- [Assignment]: Please set down the line that contains "Screen dimensions: 500x459" and every line below it through the last, exactly as written, with no other lines.

- [Given entries]:
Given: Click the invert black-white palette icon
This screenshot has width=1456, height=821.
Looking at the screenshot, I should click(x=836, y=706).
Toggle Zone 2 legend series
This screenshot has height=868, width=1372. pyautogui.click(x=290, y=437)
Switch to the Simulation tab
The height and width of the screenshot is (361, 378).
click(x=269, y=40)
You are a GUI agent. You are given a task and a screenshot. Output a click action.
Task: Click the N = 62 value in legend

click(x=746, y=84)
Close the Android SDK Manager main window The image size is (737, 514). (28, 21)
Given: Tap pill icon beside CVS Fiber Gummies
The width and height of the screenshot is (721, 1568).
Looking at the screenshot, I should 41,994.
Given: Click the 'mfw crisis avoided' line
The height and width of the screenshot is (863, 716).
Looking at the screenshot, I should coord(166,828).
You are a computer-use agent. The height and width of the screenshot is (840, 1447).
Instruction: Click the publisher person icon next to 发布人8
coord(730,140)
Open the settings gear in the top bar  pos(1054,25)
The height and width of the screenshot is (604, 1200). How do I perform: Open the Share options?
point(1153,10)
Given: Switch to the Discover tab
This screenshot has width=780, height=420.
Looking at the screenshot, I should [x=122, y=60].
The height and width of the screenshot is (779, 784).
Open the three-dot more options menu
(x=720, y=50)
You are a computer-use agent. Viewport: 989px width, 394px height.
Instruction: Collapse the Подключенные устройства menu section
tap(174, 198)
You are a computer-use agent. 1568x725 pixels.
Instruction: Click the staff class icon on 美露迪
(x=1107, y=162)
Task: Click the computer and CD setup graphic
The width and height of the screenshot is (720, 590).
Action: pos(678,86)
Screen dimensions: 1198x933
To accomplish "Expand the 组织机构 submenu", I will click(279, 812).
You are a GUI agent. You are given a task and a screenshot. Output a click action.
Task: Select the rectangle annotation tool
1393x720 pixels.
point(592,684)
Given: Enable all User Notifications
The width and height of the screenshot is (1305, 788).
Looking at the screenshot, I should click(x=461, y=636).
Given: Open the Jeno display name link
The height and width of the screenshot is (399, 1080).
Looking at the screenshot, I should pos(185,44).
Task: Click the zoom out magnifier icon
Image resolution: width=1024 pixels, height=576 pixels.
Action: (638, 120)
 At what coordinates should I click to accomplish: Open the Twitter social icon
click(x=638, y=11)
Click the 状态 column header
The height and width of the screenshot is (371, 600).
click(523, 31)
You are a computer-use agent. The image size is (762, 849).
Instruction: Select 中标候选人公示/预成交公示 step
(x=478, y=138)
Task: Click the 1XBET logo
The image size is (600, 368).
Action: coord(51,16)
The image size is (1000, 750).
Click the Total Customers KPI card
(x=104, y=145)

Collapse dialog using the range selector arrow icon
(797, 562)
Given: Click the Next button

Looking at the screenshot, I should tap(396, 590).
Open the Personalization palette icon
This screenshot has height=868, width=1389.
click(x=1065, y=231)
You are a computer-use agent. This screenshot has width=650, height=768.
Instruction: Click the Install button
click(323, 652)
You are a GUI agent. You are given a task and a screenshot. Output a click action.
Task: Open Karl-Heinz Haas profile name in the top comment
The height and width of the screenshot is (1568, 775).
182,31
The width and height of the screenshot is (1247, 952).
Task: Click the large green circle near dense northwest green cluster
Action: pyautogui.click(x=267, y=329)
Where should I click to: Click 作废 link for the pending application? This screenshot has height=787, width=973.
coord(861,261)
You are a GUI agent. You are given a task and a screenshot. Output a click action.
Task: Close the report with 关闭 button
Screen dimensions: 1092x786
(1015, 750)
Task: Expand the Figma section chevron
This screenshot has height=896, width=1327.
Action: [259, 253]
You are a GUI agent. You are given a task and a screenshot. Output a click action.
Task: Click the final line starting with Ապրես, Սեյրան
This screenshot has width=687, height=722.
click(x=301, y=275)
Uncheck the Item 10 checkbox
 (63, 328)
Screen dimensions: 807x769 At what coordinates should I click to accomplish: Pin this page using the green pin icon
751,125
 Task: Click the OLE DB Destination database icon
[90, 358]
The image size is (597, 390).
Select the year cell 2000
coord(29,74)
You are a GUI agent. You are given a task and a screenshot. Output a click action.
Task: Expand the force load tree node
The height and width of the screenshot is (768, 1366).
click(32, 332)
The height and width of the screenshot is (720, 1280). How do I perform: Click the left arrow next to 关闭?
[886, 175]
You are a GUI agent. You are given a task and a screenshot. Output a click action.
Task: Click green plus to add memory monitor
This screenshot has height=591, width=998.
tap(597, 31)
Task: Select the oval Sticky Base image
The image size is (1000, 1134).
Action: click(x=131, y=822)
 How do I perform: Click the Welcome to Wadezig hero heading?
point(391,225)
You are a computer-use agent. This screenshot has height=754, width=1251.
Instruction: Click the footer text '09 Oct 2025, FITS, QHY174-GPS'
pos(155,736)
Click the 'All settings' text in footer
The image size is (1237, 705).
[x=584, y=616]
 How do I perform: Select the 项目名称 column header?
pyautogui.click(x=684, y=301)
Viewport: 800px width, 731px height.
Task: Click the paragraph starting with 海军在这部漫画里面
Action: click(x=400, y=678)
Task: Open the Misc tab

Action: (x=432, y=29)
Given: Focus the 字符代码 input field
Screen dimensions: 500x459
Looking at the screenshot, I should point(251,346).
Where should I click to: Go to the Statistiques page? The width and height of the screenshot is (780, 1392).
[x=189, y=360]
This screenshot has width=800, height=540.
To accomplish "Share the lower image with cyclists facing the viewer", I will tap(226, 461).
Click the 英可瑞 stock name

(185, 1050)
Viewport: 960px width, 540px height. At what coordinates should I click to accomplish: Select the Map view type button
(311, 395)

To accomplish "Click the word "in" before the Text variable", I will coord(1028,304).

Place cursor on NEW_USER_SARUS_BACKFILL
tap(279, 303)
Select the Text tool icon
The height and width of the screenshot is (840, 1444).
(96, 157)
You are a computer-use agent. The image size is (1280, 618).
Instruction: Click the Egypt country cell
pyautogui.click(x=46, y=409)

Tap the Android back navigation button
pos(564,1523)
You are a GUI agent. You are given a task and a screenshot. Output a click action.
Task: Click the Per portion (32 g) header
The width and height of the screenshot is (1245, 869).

- [Final answer]:
Screen dimensions: 500x459
Looking at the screenshot, I should point(251,346).
Where should I click to: Go to the Statistiques page? The width and height of the screenshot is (780, 1392).
[x=189, y=360]
This screenshot has width=800, height=540.
To accomplish "Share the lower image with cyclists facing the viewer", I will tap(226, 461).
Click the 英可瑞 stock name

(185, 1050)
Viewport: 960px width, 540px height. At what coordinates should I click to accomplish: Select the Map view type button
(311, 395)

To accomplish "Click the word "in" before the Text variable", I will coord(1028,304).

Place cursor on NEW_USER_SARUS_BACKFILL
tap(279, 303)
Select the Text tool icon
The height and width of the screenshot is (840, 1444).
(96, 157)
You are a computer-use agent. The image size is (1280, 618).
Instruction: Click the Egypt country cell
pyautogui.click(x=46, y=409)

Tap the Android back navigation button
pos(564,1523)
You are a GUI agent. You are given a task and a screenshot. Output a click action.
Task: Click the Per portion (32 g) header
The width and height of the screenshot is (1245, 869).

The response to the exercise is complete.